Fed deploys government staff members on site at five biggest brokers

Discussion in 'Wall St. News' started by makloda, Apr 3, 2008.

  1. http://online.wsj.com/article/SB120716296435884053.html?mod=googlenews_wsj

    WASHINGTON -- For the first time in more than a decade, the Federal Reserve has set up shop inside brokerages to monitor their financial condition, perhaps the beginning of an expanded role for the central bank and additional regulation for Wall Street.

    The Fed's new role is tied to its recent decision to lend money to Wall Street firms. The central bank already loaned funds to commercial banks, but it also regulates them.

    The expanded reach of the Fed comes amid criticism aimed at the Securities and Exchange Commission and its oversight of Bear Stearns Cos. before its collapse. The SEC traditionally has been the regulator of Wall Street firms.

    SEC Chairman Christopher Cox likely will face pointed questions when he testifies Thursday alongside other regulators before the Senate banking committee.

    In recent days, criticism of SEC has mounted, with Sen. Jack Reed (D., R.I.), requesting that the Government Accountability Office review the SEC's enforcement program. On Wednesday, Sen. Charles Grassley (R., Iowa) asked the SEC's inspector general for an independent review of the agency's handling of a 2005 investigation into Bear's pricing of mortgage-related assets. The SEC staff intended to file charges, but ultimately the case was closed without the SEC's filing charges.

    The Treasury Department's blueprint to modernize U.S. regulation of financial markets, which was published Monday, calls for increasing the Fed's role on Wall Street. It asked the President's Working Group on Financial Markets to consider recommending whether the Fed should to make its lending process more transparent; attach conditions to loans, such as collateral limitations; and conduct on-site examinations. The last already appears to be happening.

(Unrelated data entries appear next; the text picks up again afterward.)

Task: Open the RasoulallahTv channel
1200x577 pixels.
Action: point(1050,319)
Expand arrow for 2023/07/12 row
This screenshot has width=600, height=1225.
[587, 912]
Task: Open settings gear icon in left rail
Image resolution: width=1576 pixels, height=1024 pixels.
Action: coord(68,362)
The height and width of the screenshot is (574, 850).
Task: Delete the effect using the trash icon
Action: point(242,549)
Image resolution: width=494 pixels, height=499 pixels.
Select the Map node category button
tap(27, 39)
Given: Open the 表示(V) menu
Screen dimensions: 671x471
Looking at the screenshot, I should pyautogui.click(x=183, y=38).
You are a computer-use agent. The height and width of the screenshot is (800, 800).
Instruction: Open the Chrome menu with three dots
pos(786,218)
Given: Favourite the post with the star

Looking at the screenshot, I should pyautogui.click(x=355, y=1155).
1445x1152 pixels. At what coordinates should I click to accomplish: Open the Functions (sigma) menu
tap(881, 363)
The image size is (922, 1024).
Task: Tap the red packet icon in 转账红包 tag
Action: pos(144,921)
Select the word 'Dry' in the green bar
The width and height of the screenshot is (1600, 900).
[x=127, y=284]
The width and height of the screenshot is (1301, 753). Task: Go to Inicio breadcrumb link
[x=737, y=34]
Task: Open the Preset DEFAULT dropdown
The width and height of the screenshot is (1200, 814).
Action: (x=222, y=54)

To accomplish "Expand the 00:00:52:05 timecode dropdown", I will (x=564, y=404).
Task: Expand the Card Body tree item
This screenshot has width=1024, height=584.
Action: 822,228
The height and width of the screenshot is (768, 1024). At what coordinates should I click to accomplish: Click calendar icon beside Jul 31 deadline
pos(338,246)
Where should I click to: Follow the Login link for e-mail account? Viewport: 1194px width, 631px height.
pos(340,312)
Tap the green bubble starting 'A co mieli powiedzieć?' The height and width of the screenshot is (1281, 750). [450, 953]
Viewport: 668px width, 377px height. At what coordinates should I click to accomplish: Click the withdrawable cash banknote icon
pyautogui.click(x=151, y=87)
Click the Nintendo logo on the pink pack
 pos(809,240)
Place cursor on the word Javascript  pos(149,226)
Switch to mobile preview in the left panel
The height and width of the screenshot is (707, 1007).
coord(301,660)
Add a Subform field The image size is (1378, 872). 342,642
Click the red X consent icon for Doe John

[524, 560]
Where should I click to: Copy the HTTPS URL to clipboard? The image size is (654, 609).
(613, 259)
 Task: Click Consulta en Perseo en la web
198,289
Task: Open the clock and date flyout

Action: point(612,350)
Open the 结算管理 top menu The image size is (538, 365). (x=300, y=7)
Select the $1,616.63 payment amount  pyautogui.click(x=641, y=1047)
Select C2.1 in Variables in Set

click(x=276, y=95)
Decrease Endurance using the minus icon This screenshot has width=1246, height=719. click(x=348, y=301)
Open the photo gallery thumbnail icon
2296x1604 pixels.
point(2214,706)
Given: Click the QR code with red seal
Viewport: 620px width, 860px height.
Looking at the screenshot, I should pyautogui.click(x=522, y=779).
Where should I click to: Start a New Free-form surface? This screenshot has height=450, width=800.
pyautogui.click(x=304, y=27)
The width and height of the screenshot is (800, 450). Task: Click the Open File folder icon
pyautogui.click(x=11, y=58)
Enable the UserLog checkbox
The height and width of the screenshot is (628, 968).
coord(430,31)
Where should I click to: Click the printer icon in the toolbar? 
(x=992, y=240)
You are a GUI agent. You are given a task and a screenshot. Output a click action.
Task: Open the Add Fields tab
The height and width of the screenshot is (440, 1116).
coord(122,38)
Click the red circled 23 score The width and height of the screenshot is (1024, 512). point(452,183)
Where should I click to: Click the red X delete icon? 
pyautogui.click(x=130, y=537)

    Fed staff is on site at Goldman Sachs Group Inc., Morgan Stanley, Lehman Brothers Holdings Inc., Merrill Lynch & Co. and Bear, which has agreed to be sold to J.P. Morgan Chase & Co. Each of the brokerages has disclosed that it has borrowed from the Fed since it temporarily opened its lending facility last month, while Merrill Lynch hasn't said whether it did. A Merrill spokeswoman declined to comment.

    Fed Chairman Ben Bernanke met Monday with Mr. Cox to discuss joint exams, which could start a process to formalize how the two agencies share information. The SEC currently examines brokerages. In recent years, it has begun looking at the holding companies for the five largest brokerages, monitoring their risk management, capital and liquidity.

    In testimony Wednesday before Congress's Joint Economic Committee, Mr. Bernanke said the Fed has put examiners into investment banks and is working with the SEC ensure that the firms' financial positions are adequate.

    "We want to be sure that any lending we do to the investment banks will be done on an appropriately sound basis," Mr. Bernanke said.

    Mr. Cox wouldn't say whether the two agencies would create a formal joint review process. One SEC official suggested it was likely that the agencies would work out a formal memorandum of understanding that could call for real-time information sharing about the finances at investment banks, even after the Fed's temporary financing window closes.

    In the past, the Fed examined large dealers for their role as counterparties in open-market operations and bidders at Treasury auctions but dropped that in the 1990s to dispel the appearance of being their regulator.

    The SEC didn't have an immediate comment on why it has closed the 2005 Bear Stearns probe. In response to Mr. Grassley's letter, the agency's Inspector General David Kotz said, "We intend to conduct a thorough investigation."

    Of the SEC's handling of the Bear collapse, a spokesman has said previously: "The SEC's net capital and customer protection rules ensured that all of the brokerage customer accounts were safe and protected, and served that purpose very well."